Parker is a smart ass whose favorite pastime seems to be inventing lies to make himself seem important to his peers. He regals them with fake tales about all the celebrities he met in California and clams he was sent to New Hampshire to escape the clutches of a gang that was after him.

It’s not long before Parker’s delinquent side asserts itself and he convince Theo to break into the office of a local college professor, a college where Theo’s dad works. While there, men break in and Parker grabs an unusual metal cylinder. The men happen to have guns, and also happen to not want any witnesses around, forcing Parker and Theo to make a run for it. During their escape, Parker, fiddling with the metal object, manages to twist it open, and out pops a 1,000 year-old genie (jinn) by the name of Fon-Rahm. Since Parker is the one who opened the “lamp” he now finds himself Fon-Rahm’s master.

And with the, Parker, Theo, their friend Reese, and a mysterious female professor from the college by the name of Dr. Ellison find themselves embroiled in a thousand’s year-old conflict with a group calling themselves the Path. The Path is attempting to gather up all the genie lamps, of which their are twelves, with the intent of using them to bring back the master magician Vesiroth, the creator of the genies and the world’s most powerful magician.

Like most 12 years-olds, Parker uses the powers of the genie for some selfish purposes. Turns out that the legends are only partly true; the genies can grant wishes, but the changes wrought by the wishes are impermanent, lasting only a day or two. Information about Vesiroth’s back story and how he came to create the jinns is interspersed.

The three friends, accompanied by the professor, find themselves traveling all over the world in an attempt to prevent the Path from releasing all the Jinn, restoring Vesiroth, and  and taking over the world.

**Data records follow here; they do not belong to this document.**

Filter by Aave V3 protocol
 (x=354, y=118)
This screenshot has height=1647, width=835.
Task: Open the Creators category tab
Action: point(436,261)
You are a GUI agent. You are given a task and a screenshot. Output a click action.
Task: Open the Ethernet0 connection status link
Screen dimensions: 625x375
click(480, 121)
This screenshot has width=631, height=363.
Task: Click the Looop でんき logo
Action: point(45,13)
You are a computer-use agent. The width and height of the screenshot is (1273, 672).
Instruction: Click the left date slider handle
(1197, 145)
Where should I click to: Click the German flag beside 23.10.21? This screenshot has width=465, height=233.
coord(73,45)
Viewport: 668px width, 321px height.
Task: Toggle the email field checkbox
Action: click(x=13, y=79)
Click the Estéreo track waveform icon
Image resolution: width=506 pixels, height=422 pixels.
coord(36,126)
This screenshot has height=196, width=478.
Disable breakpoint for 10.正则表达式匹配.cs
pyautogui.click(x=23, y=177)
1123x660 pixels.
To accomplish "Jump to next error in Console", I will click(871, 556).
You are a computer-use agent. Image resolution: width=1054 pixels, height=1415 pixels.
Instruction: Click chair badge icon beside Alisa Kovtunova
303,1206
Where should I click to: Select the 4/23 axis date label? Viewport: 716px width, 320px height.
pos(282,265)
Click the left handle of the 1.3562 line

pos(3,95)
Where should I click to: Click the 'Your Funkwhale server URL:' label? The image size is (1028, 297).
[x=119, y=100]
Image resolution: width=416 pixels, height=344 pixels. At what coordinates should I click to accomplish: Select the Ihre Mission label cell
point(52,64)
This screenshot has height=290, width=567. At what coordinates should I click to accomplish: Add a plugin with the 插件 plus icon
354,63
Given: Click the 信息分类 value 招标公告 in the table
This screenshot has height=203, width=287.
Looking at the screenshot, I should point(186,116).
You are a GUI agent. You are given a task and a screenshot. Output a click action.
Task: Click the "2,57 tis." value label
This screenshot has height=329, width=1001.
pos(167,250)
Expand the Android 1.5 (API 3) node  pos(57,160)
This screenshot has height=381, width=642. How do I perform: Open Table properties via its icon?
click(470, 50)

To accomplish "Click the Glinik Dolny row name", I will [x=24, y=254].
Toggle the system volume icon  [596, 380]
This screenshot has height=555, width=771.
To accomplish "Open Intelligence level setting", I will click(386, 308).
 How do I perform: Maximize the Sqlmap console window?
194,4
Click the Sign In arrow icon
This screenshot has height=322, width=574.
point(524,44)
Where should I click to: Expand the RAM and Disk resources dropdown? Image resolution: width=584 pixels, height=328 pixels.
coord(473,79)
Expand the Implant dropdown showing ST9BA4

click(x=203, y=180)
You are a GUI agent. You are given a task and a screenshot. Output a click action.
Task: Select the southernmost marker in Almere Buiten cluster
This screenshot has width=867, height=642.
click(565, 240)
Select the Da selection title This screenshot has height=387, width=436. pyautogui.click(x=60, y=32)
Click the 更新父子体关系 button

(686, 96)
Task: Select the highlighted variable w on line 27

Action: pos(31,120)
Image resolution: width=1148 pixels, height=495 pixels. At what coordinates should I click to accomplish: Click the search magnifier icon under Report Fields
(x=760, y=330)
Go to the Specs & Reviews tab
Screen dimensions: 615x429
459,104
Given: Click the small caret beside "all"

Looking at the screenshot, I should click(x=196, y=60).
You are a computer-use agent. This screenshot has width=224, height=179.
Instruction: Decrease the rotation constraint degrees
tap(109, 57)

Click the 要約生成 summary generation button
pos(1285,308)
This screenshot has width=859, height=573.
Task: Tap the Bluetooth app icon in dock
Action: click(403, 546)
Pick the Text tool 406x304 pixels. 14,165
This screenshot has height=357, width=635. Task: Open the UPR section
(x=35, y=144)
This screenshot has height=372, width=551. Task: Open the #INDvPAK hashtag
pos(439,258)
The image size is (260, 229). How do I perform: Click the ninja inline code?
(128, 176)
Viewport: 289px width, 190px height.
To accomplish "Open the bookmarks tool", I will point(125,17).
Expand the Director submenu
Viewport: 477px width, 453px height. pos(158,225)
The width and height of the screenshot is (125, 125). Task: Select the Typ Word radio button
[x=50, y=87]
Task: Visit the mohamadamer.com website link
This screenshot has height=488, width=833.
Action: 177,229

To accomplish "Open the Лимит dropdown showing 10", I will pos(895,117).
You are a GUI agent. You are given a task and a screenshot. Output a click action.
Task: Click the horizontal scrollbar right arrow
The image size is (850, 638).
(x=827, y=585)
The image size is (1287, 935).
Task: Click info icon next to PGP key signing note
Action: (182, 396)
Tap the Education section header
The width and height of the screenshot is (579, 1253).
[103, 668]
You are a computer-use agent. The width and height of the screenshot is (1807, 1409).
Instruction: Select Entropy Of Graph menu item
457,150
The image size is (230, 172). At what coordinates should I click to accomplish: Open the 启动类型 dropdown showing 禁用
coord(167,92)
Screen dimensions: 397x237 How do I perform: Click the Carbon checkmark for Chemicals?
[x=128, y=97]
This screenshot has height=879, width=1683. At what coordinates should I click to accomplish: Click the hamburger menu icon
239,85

The adventure proceeds at breakneck speed without much pause for breath. There are two stories here: the present day with Parker and his crew, and the past story of Vesiroth and the jinn. The two merge together well enough by the end, delivering an energetic–albeit far fetch even for YA fantasy–tale that kids (and at least this one adult) enjoyed.

My only complaint is that the kids here, as in many YA offerings, are really emotionally immature miniature adults. I don’t think this will be a problem for the target audience, as they probably wouldn’t notice, not having the same experienced perception I have. There are also a lot of machines guns, knives, and people dying, but maybe that’s par for the course now in YA fiction.

I think the average 11 – 14 or 15 years old would have a good time here. Recommended.